Exercise material =>
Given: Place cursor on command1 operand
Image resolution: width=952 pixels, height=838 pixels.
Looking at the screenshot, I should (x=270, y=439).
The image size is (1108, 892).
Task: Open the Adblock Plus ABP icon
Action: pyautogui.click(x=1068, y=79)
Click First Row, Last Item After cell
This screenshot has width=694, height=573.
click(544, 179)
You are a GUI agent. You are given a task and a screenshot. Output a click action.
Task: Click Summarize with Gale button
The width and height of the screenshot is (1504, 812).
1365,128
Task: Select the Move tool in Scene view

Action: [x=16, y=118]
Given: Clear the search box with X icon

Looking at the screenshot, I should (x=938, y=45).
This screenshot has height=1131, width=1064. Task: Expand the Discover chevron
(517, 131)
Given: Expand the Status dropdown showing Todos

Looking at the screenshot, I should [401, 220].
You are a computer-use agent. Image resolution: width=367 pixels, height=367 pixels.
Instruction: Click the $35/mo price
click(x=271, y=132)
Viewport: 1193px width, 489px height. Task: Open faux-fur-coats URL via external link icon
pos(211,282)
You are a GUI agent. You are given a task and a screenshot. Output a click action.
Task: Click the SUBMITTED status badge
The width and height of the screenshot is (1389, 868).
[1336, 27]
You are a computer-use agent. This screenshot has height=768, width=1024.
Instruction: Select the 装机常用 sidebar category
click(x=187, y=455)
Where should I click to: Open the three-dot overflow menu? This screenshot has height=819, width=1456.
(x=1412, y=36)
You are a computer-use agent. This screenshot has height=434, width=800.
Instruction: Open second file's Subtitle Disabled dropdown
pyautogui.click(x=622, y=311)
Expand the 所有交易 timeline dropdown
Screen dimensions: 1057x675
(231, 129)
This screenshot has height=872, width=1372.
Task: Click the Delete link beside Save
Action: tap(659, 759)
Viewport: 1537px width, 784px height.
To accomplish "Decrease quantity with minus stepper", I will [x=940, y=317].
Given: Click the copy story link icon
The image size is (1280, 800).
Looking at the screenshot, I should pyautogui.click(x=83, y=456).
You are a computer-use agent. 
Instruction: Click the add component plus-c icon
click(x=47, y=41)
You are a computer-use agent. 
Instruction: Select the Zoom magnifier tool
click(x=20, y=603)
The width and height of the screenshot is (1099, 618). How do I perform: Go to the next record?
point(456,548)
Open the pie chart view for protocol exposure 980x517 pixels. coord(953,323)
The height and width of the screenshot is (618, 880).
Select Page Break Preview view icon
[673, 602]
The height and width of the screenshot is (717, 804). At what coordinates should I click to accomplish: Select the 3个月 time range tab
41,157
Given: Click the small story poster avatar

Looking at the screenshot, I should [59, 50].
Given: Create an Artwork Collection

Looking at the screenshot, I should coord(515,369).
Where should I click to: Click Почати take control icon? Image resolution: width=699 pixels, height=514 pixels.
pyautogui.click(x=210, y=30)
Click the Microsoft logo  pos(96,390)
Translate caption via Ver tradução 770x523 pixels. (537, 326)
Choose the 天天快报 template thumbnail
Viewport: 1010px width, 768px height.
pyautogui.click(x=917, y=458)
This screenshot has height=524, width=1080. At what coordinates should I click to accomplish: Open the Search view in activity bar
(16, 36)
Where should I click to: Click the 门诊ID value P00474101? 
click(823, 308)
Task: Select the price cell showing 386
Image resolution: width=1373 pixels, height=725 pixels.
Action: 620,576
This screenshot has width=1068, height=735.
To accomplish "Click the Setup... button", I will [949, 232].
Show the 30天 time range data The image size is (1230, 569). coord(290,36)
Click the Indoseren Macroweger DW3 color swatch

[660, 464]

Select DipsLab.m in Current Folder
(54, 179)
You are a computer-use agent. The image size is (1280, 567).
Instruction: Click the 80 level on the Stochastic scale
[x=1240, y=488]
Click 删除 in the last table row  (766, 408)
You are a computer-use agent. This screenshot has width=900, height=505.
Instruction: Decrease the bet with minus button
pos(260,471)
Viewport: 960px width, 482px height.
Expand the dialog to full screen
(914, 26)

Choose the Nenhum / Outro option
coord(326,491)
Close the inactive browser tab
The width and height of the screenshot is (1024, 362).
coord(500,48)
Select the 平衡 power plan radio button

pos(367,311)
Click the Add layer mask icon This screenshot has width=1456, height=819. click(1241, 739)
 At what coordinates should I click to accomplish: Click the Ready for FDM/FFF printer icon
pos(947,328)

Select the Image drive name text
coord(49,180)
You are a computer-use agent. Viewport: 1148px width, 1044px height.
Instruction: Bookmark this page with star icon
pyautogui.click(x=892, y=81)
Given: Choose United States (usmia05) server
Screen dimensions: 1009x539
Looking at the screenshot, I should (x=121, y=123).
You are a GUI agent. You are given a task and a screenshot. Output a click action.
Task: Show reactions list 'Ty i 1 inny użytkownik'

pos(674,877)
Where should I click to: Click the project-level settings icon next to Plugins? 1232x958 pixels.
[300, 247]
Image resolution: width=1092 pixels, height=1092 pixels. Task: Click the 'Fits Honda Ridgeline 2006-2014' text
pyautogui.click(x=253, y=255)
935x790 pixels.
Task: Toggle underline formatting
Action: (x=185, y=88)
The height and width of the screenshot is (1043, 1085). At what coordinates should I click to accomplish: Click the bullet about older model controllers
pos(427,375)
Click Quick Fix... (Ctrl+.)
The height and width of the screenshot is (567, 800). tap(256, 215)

Short task =>
Rewrite all of the records above, replacing every occurrence of "GUI agent" with "interface agent" and leaving everything else unchanged.

Result for this exercise =>
Given: Place cursor on command1 operand
Image resolution: width=952 pixels, height=838 pixels.
Looking at the screenshot, I should (x=270, y=439).
The image size is (1108, 892).
Task: Open the Adblock Plus ABP icon
Action: pyautogui.click(x=1068, y=79)
Click First Row, Last Item After cell
This screenshot has width=694, height=573.
click(544, 179)
You are a interface agent. You are given a task and a screenshot. Output a click action.
Task: Click Summarize with Gale button
The width and height of the screenshot is (1504, 812).
1365,128
Task: Select the Move tool in Scene view

Action: [x=16, y=118]
Given: Clear the search box with X icon

Looking at the screenshot, I should (x=938, y=45).
This screenshot has height=1131, width=1064. Task: Expand the Discover chevron
(517, 131)
Given: Expand the Status dropdown showing Todos

Looking at the screenshot, I should [401, 220].
You are a computer-use agent. Image resolution: width=367 pixels, height=367 pixels.
Instruction: Click the $35/mo price
click(x=271, y=132)
Viewport: 1193px width, 489px height. Task: Open faux-fur-coats URL via external link icon
pos(211,282)
You are a interface agent. You are given a task and a screenshot. Output a click action.
Task: Click the SUBMITTED status badge
The width and height of the screenshot is (1389, 868).
[1336, 27]
You are a computer-use agent. This screenshot has height=768, width=1024.
Instruction: Select the 装机常用 sidebar category
click(x=187, y=455)
Where should I click to: Open the three-dot overflow menu? This screenshot has height=819, width=1456.
(x=1412, y=36)
You are a computer-use agent. This screenshot has height=434, width=800.
Instruction: Open second file's Subtitle Disabled dropdown
pyautogui.click(x=622, y=311)
Expand the 所有交易 timeline dropdown
Screen dimensions: 1057x675
(231, 129)
This screenshot has height=872, width=1372.
Task: Click the Delete link beside Save
Action: tap(659, 759)
Viewport: 1537px width, 784px height.
To accomplish "Decrease quantity with minus stepper", I will [x=940, y=317].
Given: Click the copy story link icon
The image size is (1280, 800).
Looking at the screenshot, I should pyautogui.click(x=83, y=456).
You are a computer-use agent. 
Instruction: Click the add component plus-c icon
click(x=47, y=41)
You are a computer-use agent. 
Instruction: Select the Zoom magnifier tool
click(x=20, y=603)
The width and height of the screenshot is (1099, 618). How do I perform: Go to the next record?
point(456,548)
Open the pie chart view for protocol exposure 980x517 pixels. coord(953,323)
The height and width of the screenshot is (618, 880).
Select Page Break Preview view icon
[673, 602]
The height and width of the screenshot is (717, 804). At what coordinates should I click to accomplish: Select the 3个月 time range tab
41,157
Given: Click the small story poster avatar

Looking at the screenshot, I should [59, 50].
Given: Create an Artwork Collection

Looking at the screenshot, I should coord(515,369).
Where should I click to: Click Почати take control icon? Image resolution: width=699 pixels, height=514 pixels.
pyautogui.click(x=210, y=30)
Click the Microsoft logo  pos(96,390)
Translate caption via Ver tradução 770x523 pixels. (537, 326)
Choose the 天天快报 template thumbnail
Viewport: 1010px width, 768px height.
pyautogui.click(x=917, y=458)
This screenshot has height=524, width=1080. At what coordinates should I click to accomplish: Open the Search view in activity bar
(16, 36)
Where should I click to: Click the 门诊ID value P00474101? 
click(823, 308)
Task: Select the price cell showing 386
Image resolution: width=1373 pixels, height=725 pixels.
Action: 620,576
This screenshot has width=1068, height=735.
To accomplish "Click the Setup... button", I will [949, 232].
Show the 30天 time range data The image size is (1230, 569). coord(290,36)
Click the Indoseren Macroweger DW3 color swatch

[660, 464]

Select DipsLab.m in Current Folder
(54, 179)
You are a computer-use agent. The image size is (1280, 567).
Instruction: Click the 80 level on the Stochastic scale
[x=1240, y=488]
Click 删除 in the last table row  (766, 408)
You are a computer-use agent. This screenshot has width=900, height=505.
Instruction: Decrease the bet with minus button
pos(260,471)
Viewport: 960px width, 482px height.
Expand the dialog to full screen
(914, 26)

Choose the Nenhum / Outro option
coord(326,491)
Close the inactive browser tab
The width and height of the screenshot is (1024, 362).
coord(500,48)
Select the 平衡 power plan radio button

pos(367,311)
Click the Add layer mask icon This screenshot has width=1456, height=819. click(1241, 739)
 At what coordinates should I click to accomplish: Click the Ready for FDM/FFF printer icon
pos(947,328)

Select the Image drive name text
coord(49,180)
You are a computer-use agent. Viewport: 1148px width, 1044px height.
Instruction: Bookmark this page with star icon
pyautogui.click(x=892, y=81)
Given: Choose United States (usmia05) server
Screen dimensions: 1009x539
Looking at the screenshot, I should (x=121, y=123).
You are a interface agent. You are given a task and a screenshot. Output a click action.
Task: Show reactions list 'Ty i 1 inny użytkownik'

pos(674,877)
Where should I click to: Click the project-level settings icon next to Plugins? 1232x958 pixels.
[300, 247]
Image resolution: width=1092 pixels, height=1092 pixels. Task: Click the 'Fits Honda Ridgeline 2006-2014' text
pyautogui.click(x=253, y=255)
935x790 pixels.
Task: Toggle underline formatting
Action: (x=185, y=88)
The height and width of the screenshot is (1043, 1085). At what coordinates should I click to accomplish: Click the bullet about older model controllers
pos(427,375)
Click Quick Fix... (Ctrl+.)
The height and width of the screenshot is (567, 800). tap(256, 215)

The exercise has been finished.